(Stored items)

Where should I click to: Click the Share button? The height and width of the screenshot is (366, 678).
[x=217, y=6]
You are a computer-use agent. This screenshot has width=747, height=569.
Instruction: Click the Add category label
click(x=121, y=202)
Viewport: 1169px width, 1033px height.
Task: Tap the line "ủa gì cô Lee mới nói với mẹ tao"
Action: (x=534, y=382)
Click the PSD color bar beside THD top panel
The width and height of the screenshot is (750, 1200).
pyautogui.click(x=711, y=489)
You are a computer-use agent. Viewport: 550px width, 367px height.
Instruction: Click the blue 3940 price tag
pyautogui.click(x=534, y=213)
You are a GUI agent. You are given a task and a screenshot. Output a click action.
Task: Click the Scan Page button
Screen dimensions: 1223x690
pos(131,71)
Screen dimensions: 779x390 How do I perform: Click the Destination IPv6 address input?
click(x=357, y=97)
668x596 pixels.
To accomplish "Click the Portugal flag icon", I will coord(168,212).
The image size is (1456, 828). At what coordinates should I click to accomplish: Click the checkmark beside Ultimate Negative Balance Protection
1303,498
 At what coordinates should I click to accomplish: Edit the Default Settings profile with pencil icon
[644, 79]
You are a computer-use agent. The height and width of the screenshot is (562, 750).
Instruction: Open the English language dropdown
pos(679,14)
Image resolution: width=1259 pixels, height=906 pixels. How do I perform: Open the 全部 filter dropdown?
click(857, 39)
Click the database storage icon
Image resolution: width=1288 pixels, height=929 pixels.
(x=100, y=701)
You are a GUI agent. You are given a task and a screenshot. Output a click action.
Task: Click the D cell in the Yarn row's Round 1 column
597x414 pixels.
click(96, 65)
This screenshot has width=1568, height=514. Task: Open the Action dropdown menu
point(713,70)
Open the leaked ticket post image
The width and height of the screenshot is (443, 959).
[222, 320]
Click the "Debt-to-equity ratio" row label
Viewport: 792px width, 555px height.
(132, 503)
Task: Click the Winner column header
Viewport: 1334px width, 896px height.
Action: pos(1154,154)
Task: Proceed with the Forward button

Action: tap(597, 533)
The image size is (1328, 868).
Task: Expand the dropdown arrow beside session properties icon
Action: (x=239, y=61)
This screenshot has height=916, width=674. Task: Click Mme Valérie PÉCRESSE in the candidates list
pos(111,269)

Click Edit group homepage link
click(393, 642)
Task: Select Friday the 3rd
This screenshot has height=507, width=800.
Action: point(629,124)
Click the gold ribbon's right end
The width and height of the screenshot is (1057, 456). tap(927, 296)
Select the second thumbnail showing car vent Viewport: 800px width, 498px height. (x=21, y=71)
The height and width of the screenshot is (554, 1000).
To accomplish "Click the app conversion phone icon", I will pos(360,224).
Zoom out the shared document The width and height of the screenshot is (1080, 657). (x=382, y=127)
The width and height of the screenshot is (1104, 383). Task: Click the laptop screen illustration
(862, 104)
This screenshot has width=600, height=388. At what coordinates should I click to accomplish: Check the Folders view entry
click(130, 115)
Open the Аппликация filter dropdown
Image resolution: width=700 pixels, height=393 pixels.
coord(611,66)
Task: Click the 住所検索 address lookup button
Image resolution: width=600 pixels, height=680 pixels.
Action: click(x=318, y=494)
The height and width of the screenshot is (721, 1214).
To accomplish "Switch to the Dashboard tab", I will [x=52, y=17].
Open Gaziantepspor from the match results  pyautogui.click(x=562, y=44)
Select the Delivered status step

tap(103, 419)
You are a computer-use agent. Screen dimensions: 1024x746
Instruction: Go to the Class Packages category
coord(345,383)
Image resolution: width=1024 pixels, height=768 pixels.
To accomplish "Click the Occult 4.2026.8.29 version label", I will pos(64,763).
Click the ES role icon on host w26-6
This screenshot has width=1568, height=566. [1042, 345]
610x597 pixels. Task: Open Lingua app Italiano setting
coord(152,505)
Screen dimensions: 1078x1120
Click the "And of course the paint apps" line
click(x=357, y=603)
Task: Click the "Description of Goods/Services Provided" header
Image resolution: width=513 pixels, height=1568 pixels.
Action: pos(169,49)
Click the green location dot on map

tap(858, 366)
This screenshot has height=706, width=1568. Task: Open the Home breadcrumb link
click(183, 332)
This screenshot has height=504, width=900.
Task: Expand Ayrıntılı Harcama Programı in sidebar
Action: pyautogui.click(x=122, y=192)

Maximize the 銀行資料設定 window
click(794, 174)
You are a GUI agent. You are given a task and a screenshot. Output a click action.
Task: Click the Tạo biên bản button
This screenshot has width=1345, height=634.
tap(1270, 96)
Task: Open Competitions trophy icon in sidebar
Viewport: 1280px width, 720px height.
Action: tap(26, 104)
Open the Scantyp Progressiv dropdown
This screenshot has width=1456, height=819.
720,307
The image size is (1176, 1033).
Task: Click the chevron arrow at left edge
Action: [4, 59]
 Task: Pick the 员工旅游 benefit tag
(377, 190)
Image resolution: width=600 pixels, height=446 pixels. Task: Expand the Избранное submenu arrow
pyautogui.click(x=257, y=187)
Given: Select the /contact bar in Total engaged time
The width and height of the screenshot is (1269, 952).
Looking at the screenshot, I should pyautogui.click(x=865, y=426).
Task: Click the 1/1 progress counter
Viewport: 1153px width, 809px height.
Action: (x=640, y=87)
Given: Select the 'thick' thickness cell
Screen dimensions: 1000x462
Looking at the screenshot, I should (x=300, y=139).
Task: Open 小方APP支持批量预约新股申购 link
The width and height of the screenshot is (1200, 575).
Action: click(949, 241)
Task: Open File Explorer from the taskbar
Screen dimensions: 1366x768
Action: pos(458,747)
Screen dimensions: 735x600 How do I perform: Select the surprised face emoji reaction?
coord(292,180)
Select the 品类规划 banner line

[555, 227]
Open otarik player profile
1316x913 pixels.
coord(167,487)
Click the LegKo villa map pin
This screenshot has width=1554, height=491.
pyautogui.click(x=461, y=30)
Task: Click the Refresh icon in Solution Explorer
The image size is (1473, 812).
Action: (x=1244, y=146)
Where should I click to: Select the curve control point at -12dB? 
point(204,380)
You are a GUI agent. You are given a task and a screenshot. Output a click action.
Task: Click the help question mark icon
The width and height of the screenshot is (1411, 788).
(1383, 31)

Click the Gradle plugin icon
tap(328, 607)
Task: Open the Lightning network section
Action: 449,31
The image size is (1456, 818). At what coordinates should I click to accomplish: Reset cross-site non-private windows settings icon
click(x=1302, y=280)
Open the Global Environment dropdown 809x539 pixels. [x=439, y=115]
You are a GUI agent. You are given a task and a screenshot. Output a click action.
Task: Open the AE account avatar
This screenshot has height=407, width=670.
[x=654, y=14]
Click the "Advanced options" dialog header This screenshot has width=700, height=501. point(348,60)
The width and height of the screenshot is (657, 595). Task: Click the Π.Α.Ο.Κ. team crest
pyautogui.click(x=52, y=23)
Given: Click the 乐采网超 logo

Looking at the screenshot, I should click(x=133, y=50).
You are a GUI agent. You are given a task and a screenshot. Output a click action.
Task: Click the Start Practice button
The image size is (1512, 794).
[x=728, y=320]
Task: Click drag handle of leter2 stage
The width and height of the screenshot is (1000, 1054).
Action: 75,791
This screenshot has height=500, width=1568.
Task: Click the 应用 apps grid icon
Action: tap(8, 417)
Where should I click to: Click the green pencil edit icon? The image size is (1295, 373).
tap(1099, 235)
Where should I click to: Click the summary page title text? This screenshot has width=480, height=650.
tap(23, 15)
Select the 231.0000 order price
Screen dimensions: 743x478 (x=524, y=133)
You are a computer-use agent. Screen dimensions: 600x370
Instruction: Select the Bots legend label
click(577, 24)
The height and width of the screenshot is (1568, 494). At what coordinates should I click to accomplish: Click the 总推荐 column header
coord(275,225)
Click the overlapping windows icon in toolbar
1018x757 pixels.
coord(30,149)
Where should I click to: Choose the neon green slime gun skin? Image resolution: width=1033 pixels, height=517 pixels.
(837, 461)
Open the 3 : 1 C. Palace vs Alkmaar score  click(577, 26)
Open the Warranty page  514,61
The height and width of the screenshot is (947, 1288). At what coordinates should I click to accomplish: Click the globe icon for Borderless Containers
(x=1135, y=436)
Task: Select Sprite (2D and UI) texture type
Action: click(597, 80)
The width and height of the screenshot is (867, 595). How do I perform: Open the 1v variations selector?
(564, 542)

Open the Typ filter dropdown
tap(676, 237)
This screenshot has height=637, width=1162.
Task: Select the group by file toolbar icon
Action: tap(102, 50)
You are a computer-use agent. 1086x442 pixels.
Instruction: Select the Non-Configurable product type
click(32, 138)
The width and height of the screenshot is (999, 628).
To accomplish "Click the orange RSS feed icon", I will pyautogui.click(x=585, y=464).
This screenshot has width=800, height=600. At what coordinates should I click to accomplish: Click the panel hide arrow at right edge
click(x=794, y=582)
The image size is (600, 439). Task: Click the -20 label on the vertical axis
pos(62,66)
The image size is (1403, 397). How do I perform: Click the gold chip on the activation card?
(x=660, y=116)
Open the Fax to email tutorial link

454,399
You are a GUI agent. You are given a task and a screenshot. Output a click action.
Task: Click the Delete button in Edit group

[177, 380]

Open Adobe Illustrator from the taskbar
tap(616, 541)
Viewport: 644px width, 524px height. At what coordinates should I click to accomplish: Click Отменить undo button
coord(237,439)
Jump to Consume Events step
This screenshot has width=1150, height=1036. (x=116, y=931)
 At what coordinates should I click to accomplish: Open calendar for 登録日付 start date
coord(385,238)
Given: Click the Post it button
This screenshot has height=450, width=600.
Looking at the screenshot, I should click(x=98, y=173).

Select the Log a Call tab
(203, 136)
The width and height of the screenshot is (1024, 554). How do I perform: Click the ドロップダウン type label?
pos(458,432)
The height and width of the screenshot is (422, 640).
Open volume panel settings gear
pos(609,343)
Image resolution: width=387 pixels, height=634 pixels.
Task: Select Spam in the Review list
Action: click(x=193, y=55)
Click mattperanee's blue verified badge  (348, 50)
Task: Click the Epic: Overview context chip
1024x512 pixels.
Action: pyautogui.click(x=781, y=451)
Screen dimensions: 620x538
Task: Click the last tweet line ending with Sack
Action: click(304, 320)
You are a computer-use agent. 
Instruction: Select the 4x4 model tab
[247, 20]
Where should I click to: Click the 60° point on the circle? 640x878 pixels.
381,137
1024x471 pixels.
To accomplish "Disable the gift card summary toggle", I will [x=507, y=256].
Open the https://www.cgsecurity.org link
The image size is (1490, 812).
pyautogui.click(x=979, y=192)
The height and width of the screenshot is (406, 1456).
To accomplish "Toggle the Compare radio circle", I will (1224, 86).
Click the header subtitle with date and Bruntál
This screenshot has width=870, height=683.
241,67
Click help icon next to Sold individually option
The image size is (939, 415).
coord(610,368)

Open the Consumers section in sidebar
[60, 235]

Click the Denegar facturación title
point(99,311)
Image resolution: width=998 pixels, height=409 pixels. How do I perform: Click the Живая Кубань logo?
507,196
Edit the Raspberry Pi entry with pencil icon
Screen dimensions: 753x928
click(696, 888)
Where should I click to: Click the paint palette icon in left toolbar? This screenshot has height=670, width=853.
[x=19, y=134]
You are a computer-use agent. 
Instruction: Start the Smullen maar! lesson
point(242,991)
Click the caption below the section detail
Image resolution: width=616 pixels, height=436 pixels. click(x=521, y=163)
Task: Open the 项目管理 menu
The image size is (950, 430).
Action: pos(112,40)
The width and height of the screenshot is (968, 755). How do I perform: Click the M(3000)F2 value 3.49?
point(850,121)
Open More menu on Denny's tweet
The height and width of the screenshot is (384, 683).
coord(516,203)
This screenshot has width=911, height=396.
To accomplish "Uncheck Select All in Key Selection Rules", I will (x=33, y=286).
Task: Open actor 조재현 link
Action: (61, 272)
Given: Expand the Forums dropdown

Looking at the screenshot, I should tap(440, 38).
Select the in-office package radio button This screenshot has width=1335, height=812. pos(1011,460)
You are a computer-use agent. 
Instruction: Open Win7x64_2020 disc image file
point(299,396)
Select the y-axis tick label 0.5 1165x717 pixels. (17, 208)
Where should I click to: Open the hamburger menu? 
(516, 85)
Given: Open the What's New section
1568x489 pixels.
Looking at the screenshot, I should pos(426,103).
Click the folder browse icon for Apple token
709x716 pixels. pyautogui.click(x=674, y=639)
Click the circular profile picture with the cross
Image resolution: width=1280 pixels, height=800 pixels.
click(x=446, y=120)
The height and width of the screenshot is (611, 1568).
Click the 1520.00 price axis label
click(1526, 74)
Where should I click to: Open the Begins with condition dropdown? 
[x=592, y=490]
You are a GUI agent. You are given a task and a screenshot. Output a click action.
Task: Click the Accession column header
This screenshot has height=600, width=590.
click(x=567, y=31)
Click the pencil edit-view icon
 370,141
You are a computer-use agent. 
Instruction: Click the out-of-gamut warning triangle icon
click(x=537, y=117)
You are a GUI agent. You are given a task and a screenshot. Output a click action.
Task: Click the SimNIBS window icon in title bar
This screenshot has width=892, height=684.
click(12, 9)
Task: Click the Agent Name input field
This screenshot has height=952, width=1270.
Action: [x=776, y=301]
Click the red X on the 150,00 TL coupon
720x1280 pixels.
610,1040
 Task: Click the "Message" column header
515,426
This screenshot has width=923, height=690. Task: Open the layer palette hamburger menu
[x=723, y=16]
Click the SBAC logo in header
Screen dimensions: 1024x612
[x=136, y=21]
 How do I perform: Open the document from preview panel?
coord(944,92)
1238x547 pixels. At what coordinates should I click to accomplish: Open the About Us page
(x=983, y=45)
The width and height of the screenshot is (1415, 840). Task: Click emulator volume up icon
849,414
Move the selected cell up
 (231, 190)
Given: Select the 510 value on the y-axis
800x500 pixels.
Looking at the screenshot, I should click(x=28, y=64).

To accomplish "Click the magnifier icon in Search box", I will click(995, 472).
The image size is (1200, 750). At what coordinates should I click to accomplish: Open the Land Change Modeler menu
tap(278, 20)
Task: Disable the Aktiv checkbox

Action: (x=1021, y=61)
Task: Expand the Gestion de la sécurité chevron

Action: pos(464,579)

» **Work to be completed**
Going down from the first line of the entries above, restate each line word for word until the line holding "You are a computer-use agent. The" is done.

» **Written solution**
Where should I click to: Click the Share button? The height and width of the screenshot is (366, 678).
[x=217, y=6]
You are a computer-use agent. This screenshot has width=747, height=569.
Instruction: Click the Add category label
click(x=121, y=202)
Viewport: 1169px width, 1033px height.
Task: Tap the line "ủa gì cô Lee mới nói với mẹ tao"
Action: (x=534, y=382)
Click the PSD color bar beside THD top panel
The width and height of the screenshot is (750, 1200).
pyautogui.click(x=711, y=489)
You are a computer-use agent. Viewport: 550px width, 367px height.
Instruction: Click the blue 3940 price tag
pyautogui.click(x=534, y=213)
You are a GUI agent. You are given a task and a screenshot. Output a click action.
Task: Click the Scan Page button
Screen dimensions: 1223x690
pos(131,71)
Screen dimensions: 779x390 How do I perform: Click the Destination IPv6 address input?
click(x=357, y=97)
668x596 pixels.
To accomplish "Click the Portugal flag icon", I will coord(168,212).
The image size is (1456, 828). At what coordinates should I click to accomplish: Click the checkmark beside Ultimate Negative Balance Protection
1303,498
 At what coordinates should I click to accomplish: Edit the Default Settings profile with pencil icon
[644, 79]
You are a computer-use agent. The height and width of the screenshot is (562, 750).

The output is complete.